══ Teks Bacaan

Lebih Lanjut, Prof. Dr. Marilang,
S.H., M. Hum mengatakan “Perlu menambah satu pasal untuk mempertegas pasal 2
(1) UU Perkawinan yang melarang perkawinan beda agama yaitu pasal yang mengatur
tentang ancaman pembatalan terhadap perkawinan beda agama agar tidak ada lagi
warga negara beragama Islam kawin beda agama. Demikian juga pasal 2 (2) perlu
dirumuskan ulang menjadi "Tiap2 perkawinan yang sah harus dicatat menurut
peraturan perundang-undangan yg berlaku". Jadi harus ditambah frasa “Sah”
pada pasal 2 (2)”.

════

[Soal Singkat 1]
Tentukan apakah setiap pernyataan berikut sesuai dengan teks tentang UU Perkawinan, lalu jawab ya atau tidak disertai kutipan kata-kata penentunya dari teks: (a) Marilang mengusulkan penambahan satu pasal untuk mempertegas pasal 2 (1) UU Perkawinan; (b) menurut Marilang, pasal 2 (2) cukup dipertahankan tanpa perubahan; (c) frasa yang perlu ditambahkan pada pasal 2 (2) adalah "Sah".
[Soal Singkat 2]
Sebutkan semua gelar yang tercantum pada nama Marilang dalam teks tentang UU Perkawinan.
[Soal Singkat 3]
Sambung teks tentang usulan perubahan UU Perkawinan mulai dari kalimat terakhirnya.

══ Data yang Diberikan

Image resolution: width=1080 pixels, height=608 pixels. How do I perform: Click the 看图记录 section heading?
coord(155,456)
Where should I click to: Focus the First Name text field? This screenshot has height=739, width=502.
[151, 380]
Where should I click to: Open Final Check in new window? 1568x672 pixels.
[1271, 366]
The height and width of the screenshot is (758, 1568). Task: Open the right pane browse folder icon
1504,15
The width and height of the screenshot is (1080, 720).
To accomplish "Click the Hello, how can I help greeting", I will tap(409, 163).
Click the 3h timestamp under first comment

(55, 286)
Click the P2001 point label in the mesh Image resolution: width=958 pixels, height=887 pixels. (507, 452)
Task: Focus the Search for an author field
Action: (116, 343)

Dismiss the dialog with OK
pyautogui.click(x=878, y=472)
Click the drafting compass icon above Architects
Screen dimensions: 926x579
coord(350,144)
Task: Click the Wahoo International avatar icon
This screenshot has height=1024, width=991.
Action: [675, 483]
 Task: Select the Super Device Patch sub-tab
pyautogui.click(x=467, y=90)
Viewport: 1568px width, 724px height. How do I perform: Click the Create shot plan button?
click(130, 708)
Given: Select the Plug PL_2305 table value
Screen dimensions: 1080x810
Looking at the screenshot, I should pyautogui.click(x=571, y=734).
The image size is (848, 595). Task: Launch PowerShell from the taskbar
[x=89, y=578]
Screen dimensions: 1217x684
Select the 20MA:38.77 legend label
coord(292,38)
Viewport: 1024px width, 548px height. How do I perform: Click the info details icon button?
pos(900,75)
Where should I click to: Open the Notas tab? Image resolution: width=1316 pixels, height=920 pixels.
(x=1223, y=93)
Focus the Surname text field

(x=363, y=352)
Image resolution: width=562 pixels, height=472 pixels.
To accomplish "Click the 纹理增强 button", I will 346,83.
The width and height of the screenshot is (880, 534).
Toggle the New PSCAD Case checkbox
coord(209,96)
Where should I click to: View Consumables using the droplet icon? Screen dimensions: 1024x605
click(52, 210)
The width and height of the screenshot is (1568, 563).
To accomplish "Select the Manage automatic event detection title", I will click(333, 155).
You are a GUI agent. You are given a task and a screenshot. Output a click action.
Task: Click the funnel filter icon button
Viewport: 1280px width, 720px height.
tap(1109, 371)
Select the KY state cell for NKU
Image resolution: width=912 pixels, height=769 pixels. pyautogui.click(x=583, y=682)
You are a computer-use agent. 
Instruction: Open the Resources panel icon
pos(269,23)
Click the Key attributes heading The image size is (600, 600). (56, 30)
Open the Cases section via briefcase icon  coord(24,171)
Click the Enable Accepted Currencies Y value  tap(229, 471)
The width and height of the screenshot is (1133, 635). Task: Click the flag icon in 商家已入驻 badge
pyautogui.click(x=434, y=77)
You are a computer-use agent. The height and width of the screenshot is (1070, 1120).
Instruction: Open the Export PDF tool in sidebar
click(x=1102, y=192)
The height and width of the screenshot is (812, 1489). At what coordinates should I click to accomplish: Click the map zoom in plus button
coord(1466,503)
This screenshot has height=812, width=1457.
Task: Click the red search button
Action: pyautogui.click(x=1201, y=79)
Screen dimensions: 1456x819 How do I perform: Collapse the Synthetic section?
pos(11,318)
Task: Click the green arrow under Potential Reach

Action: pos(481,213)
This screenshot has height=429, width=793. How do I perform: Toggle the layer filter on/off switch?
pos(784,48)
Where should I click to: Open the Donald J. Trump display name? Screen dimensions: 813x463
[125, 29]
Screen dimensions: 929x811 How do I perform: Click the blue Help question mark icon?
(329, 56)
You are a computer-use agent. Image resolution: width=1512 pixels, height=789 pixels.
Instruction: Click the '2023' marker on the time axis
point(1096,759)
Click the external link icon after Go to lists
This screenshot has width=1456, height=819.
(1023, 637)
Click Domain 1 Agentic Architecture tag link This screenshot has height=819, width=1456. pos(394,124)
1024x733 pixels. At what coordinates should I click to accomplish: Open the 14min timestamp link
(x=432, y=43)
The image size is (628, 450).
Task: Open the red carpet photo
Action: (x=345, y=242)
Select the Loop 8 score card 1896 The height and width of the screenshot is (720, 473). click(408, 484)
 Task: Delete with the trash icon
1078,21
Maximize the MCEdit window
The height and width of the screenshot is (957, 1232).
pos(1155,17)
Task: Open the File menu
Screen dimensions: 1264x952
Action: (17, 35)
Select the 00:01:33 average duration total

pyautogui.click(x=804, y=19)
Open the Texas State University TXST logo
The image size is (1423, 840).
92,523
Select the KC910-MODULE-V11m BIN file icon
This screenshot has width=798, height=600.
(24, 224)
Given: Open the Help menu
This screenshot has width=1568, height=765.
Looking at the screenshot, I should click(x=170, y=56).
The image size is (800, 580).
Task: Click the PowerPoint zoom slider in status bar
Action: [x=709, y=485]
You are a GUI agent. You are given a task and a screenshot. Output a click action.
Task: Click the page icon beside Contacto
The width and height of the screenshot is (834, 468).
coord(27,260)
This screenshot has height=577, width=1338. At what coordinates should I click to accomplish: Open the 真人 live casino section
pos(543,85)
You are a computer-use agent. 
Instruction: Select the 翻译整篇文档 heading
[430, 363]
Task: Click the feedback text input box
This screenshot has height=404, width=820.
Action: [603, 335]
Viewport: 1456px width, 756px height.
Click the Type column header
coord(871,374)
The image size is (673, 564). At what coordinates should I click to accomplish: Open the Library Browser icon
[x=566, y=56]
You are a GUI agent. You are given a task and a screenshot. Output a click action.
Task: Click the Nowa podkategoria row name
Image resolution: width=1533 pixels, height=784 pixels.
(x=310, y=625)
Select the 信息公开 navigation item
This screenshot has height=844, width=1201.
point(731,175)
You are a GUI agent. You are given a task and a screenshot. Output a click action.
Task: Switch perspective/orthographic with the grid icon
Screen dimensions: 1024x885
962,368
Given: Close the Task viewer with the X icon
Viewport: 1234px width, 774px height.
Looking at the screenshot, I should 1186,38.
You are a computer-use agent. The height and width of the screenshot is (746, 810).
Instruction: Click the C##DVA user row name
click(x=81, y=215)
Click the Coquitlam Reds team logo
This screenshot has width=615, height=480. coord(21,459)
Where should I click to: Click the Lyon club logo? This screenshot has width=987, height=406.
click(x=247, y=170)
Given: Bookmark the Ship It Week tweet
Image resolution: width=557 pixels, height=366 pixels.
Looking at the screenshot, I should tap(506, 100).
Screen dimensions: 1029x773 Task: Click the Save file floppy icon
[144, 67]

════

[Jawaban 1]
(a) Ya: "Perlu menambah satu pasal untuk mempertegas pasal 2 (1) UU Perkawinan"
(b) Tidak: "pasal 2 (2) perlu dirumuskan ulang"
(c) Ya: "Jadi harus ditambah frasa “Sah” pada pasal 2 (2)"

[Jawaban 2]
Prof., Dr., S.H., M. Hum

[Jawaban 3]
“Yang terakhir bahwa Hukum Acara
Peradilan Agama juga perlu diubah dengan menambah kewenangan Pengadilan Agama
dalam memeriksa kontrak/perjanjian antara bankir Syariah dengan nasabah dalam
perjanjian kredit dengan jaminan benda tidak bergerak. Maksudnya agar sebelum bankir
mengeksekusi sendiri/parate eksekusi barang jaminan karena nasabah dituduh
wanprestasi, bankir diwajibkan mengajukan permohonan ke PA untuk memerika perjanjian
kredit tersebut apakah sah atau tidak. Karena sudah banyak kasus eksekusi
parate telah dilaksanakan ternyata perjanjian kreditnya tidak sah seperti
perjanjian kredit syariah yang diberi judul MURABAH, yang perjanjian semacan
ini batal demi hukum menurut pasal 1320 KUHPerdata dan kalau perjanjian tidak
sah berarti tidak ada wanprestasi sehingga barang jaminan tidak bisa dieksekusi
oleh bank,” tutup Prof. Dr. Marilang, S.H., M.Hum.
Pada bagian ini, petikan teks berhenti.